Modifications to induction therapy decrease risk of early death in infants with acute lymphoblastic leukemia treated on Children's Oncology Group P9407

Background: Infants (<366 days of age) with acute lymphoblastic leukemia (ALL) have a poor prognosis. Most treatment failures occur within 6-9 months of diagnosis, primarily from relapse. Procedure: The Children's Oncology Group P9407 study was designed to test if early intensified treatment would improve outcome for infants with ALL. Due to a significant number of early deaths (<90 days from enrollment), Induction therapy was amended three times.
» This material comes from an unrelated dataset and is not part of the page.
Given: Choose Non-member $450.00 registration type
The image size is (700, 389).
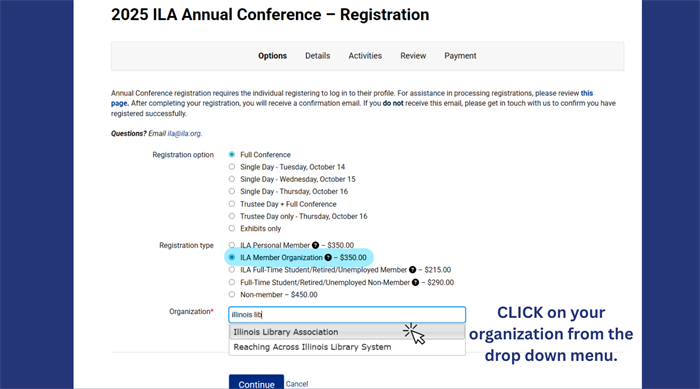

Cohorts 1+2 (n=68), received identical Induction therapy except for reduced daunorubicin dose in Cohort 2. Cohort 3 (n=141) received prednisone (40mg/m²/day) instead of dexamethasone (10mg/m²/day) and short infusion daunorubicin (30 minutes) instead of continuous infusion (48 hours), as well as additional supportive care measures throughout therapy. Results: Early deaths occurred in 17/68 (25%) infants in Cohorts 1+2 and 8/141 (5.7%) infants in Cohort 3 (P<0.0001). Among infants ≤90 days of age at diagnosis, early death occurred in 10/17 (58.8%) in Cohorts 1+2 and 4/27 (14.8%) in Cohort 3 (P=0.006). Among infants >90 days of age at diagnosis, early death occurred in 7/51 (13.7%) in Cohorts 1+2 and 4/114 (3.5%) in Cohort 3 (P=0.036). Bacterial, viral, and fungal infections were more common in Cohorts 1+2 versus Cohort 3. Conclusions: Early morbidity and mortality for infants with ALL were reduced by substitution of prednisone (40mg/m²/day) for dexamethasone (10mg/m²/day), the delivery of daunorubicin over 30 minutes instead of a continuous infusion for 48 hours, and the provision of more specific supportive care measures.